Se inclinó: era un luis de oro.
Una persona caritativa, una mujer sin duda, había pasado
por allí, había visto, en aquella nochebuena, el zapatito delante
de la criatura dormida, y recordando la conmovedora leyenda, había puesto
en él, con mano discreta, una limosna magnífica, para que la
pequeña abandonada siguiese creyendo en los regalos del niño
Jesús, y conservara, a pesar de su desgracia, un poco de confianza y un
poco de esperanza en la bondad de la Providencia.
¡Un luis!

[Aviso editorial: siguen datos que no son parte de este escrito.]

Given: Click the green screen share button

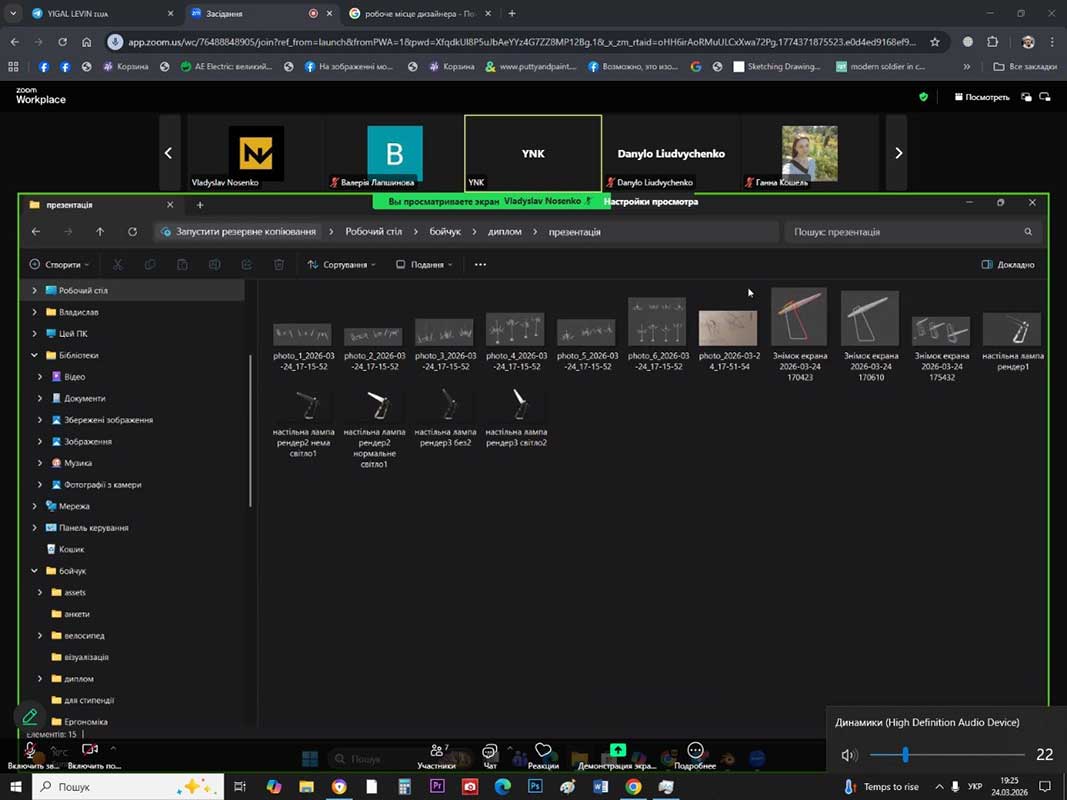Looking at the screenshot, I should point(618,752).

Aquello era muchos días de tranquilidad
y de riqueza para la mendiga, y Luciano estaba a punto de despertarla para
decírselo, cuando oyó a su oído, como en una
alucinación, una voz, la del polaco, que murmuraba muy quedo estas
palabras:
-Hace dos días que no me muevo de aquí, y en esos
dos días no ha salido el diez y siete... Daría un ojo de la cara
si dentro de un momento, al dar las doce, no sale ese número.
Entonces, aquel joven de veintitrés años, que
descendía de una raza de gentes honradas, que llevaba un soberbio nombre
militar y que jamás había faltado al honor, concibió una
espantosa idea; asaltólo un deseo loco, histérico, monstruoso. Con
una mirada se aseguró de que estaba completamente sólo en la calle
desierta, y doblando la rodilla, adelantando con precaución la mano
temblorosa, robó el luis de oro del zapato caído!